Event
Non-asymptotic Theory for Two-Layer Neural Networks: Beyond the Bias-Variance Trade-Off
Assoc Professor Wei Lin
Peking University
Date: 6 February 2024, Tuesday
Location:S17-04-06, Seminar Room
Time: 3pm, Singapore
Large neural networks have proved remarkably effective in modern deep learning practice, even in the overparametrized regime where the number of active parameters is large relative to the sample size. This contradicts the classical perspective that a machine learning model must trade off bias and variance for optimal generalization. In this talk, we will first review some recent efforts in resolving this conflict, and then present a unified generalization theory for two-layer neural networks with ReLU activation function by incorporating scaled variation regularization. Interestingly, the regularizer is equivalent to ridge regression from the angle of gradient-based optimization, but plays a similar role to the group lasso in controlling the model complexity.

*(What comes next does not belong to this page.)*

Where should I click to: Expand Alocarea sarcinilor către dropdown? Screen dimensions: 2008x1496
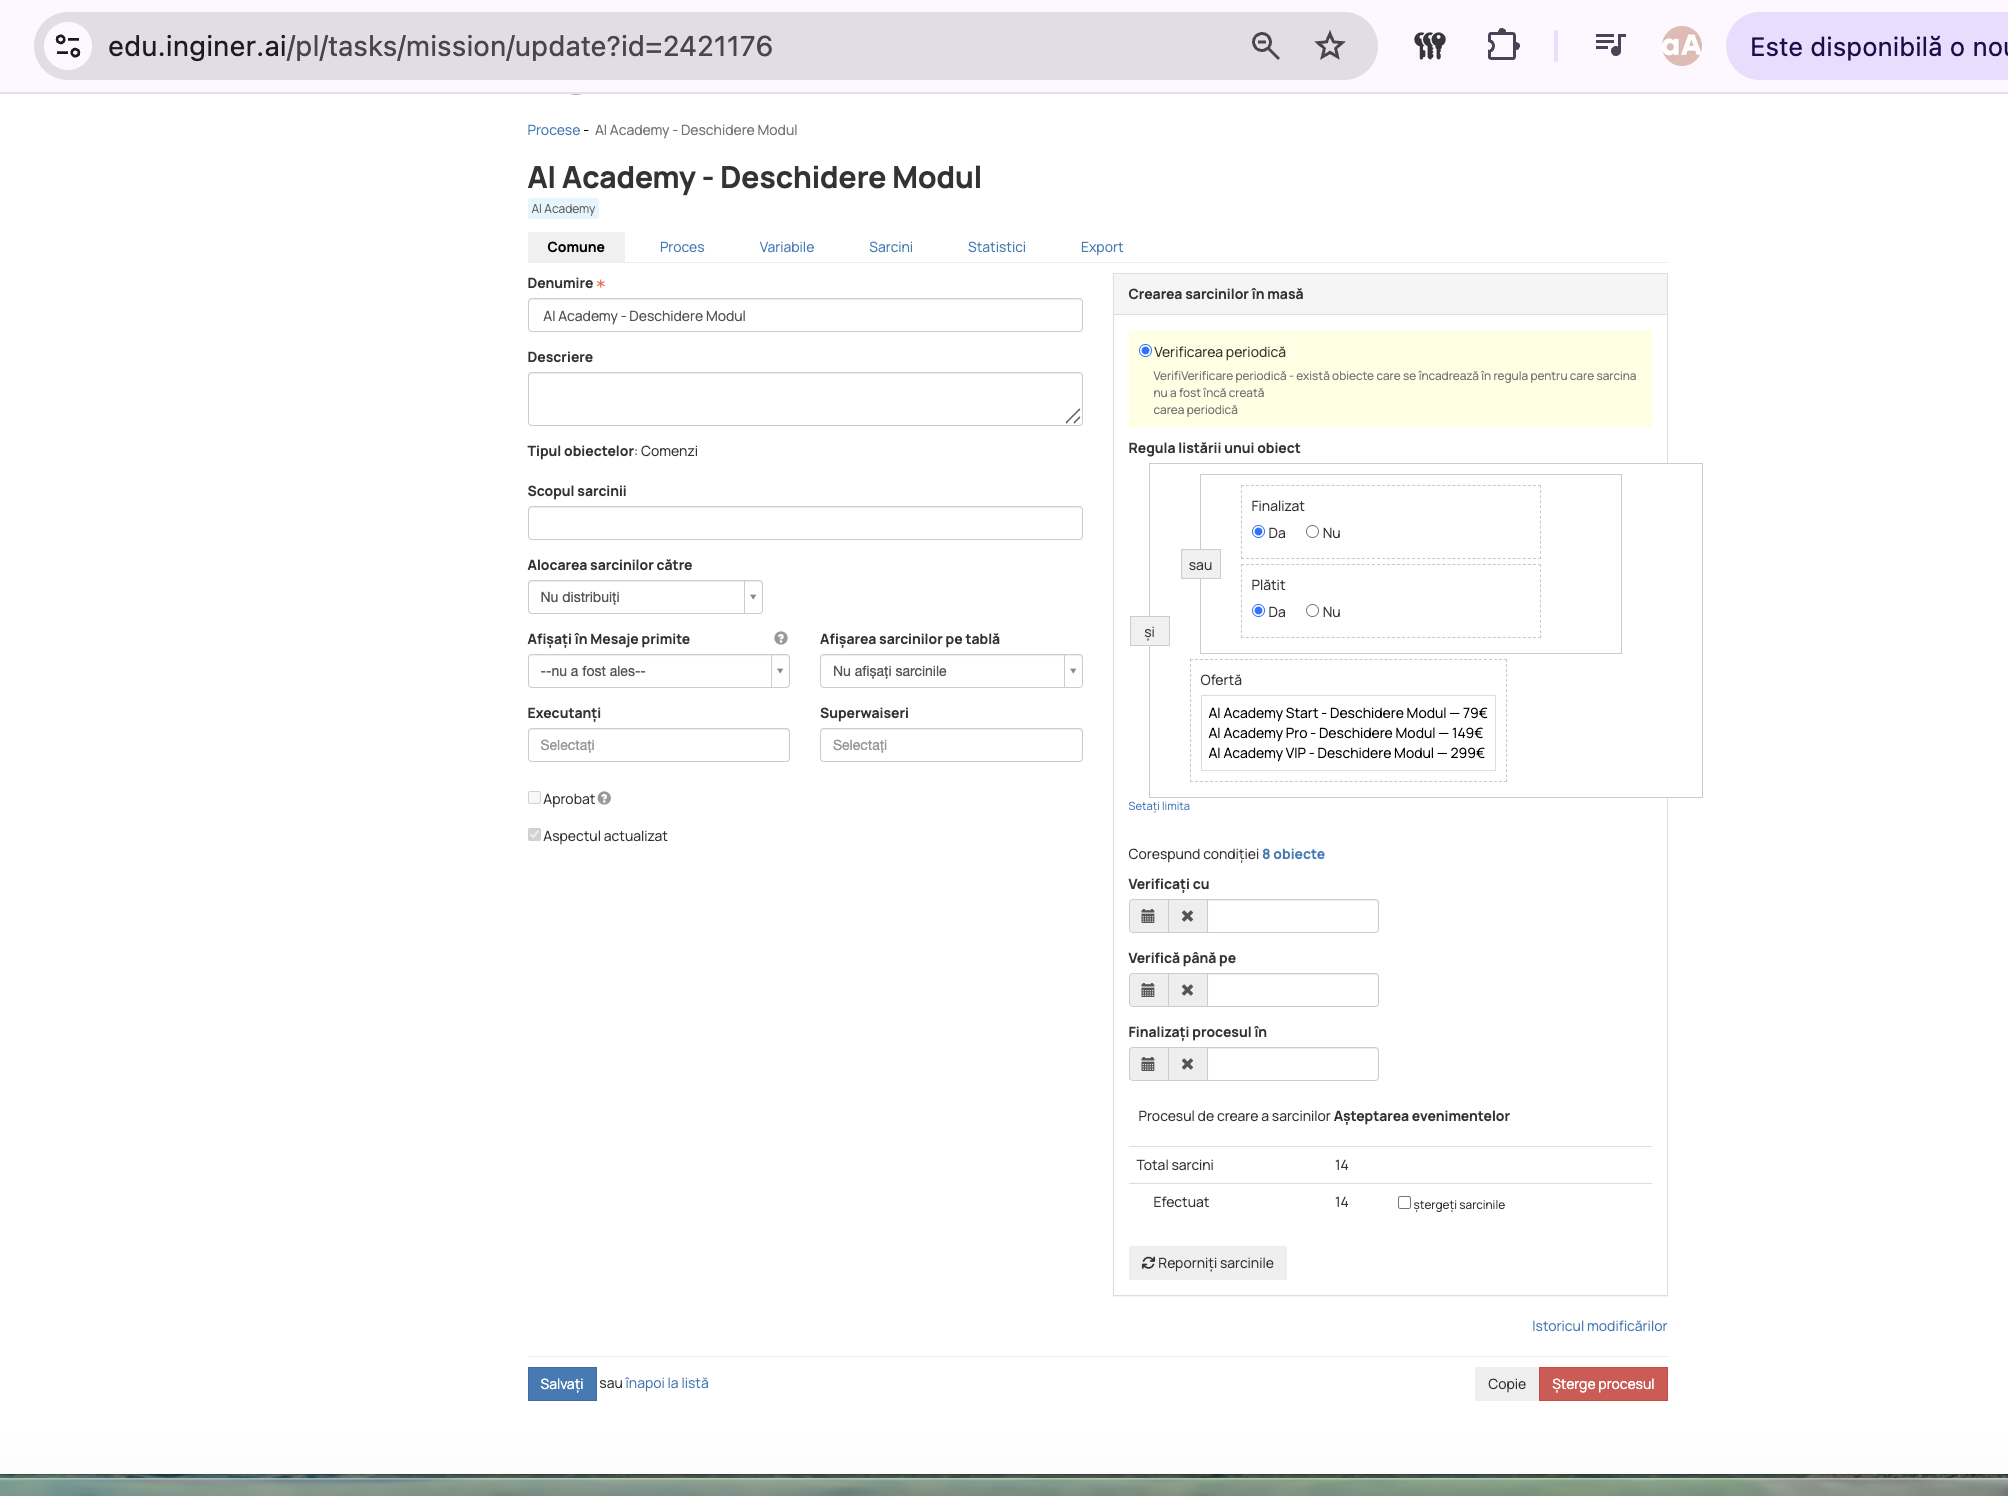[645, 597]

By exploiting this “ridge-lasso duality,” we obtain non-asymptotic prediction bounds for all network widths, which reproduce the double descent phenomenon. Moreover, the overparametrized minimum risk is lower than its under parametrized counterpart when the signal is strong, and is nearly minimax optimal over a suitable class of functions. By contrast, we show that overparametrized random feature models suffer from the curse of dimensionality and thus are suboptimal.